Guitarist Elliott Sharp is known primarily to listeners as a quintessentially Downtown NYC eclectic: a Metal-plated yet agile note-shredder who has spray-painted his own unique fractal graffiti across the walls of free improvisation, minimalism, funk, punk rock, and blues.
For all the variety in his music, however, Sharp is not necessarily the sort of artist you'd expect to find in the campfire settings suggested by the music on his latest release, and first for the Emanem label, The Velocity Of Hue. On these mostly brisk, succinct improvisations, Sharps spin tales on his "modified Godin Duel Multiac" (an acoustic guitar with solid-state analog and digital electronics integrated into the body of the instrument, largely for the purposes of amplification) recounting travels across foreign lands. Limned by flickerings of heat and gloom, our narrator also plays the many characters encountered on these journeys, becoming, as the story demands, a Chinese pipa, an Arabic oud, a National Steel guitar, a hammered dulcimer, a Mexican tiple, an African kora, a Hindustani vina, an ancient psaltery. More restless than the artists to whom he can be most profitably compared in this context -- John Fahey, Hans Reichel, Loren MazzaCane Connors, and the beatifically flaky Incredible String Band -- Sharp's point-of-view is also slicker and, consequently, strikes less friction from taking it's passage through so many traditions, so many technologies -- from the basic (language, if one pays close attention to the neologistic titles of these pieces; woodworking) to the relatively advanced (the gauge of steel strings; the plastic of a guitar plectrum; integrated circuitry) -- and so many droning, hocketing, melismatic, epic sounds.

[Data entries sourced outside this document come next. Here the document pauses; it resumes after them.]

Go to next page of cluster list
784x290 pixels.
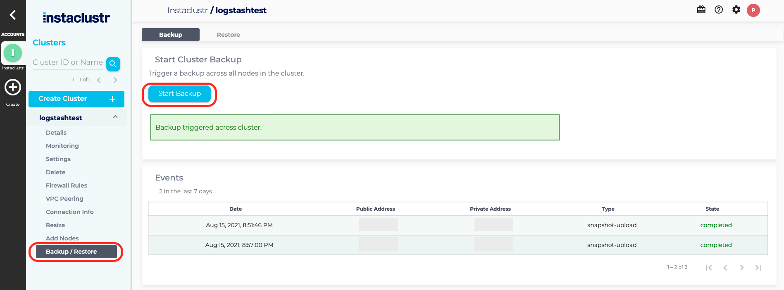click(115, 80)
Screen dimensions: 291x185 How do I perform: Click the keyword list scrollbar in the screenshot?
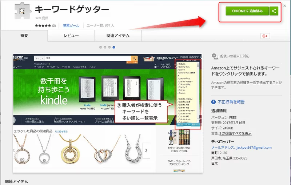tap(198, 91)
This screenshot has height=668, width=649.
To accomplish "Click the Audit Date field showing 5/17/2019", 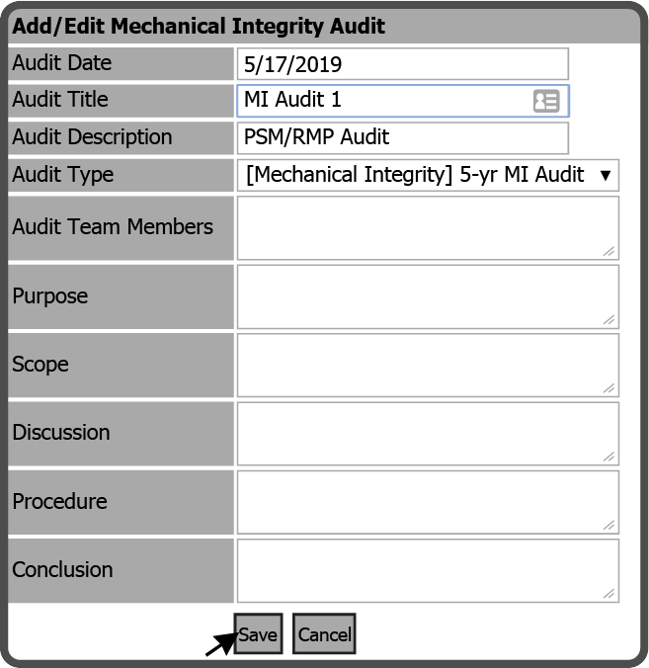I will (x=403, y=64).
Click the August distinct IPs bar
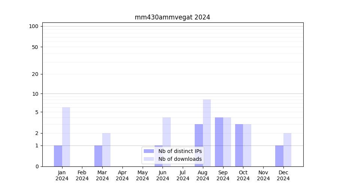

The personal and the universal, the estranging and the inviting, are present in abundance if not quite in proportion on The Velocity Of Hue. But this is the danger of eclecticism, I suppose: it establishes just another, ostensibly richer equivalence. The most beautiful and memorable improvisations here are those which really do feel like they break through the tumult of the guitarist's imagination, not to some new synthesis, but to some nigh-primordial principle: "Anamesia"; "Euwrecka"; "Polytope"; "Recognition". Although there is a clear antecedent for much of this music in Sharp's String Quartet works, now happily available on a single Tzadik disc, it will be most interesting to reassess this recording once, as I hope eventually occurs, it is no longer a one-off or an isolated experiment.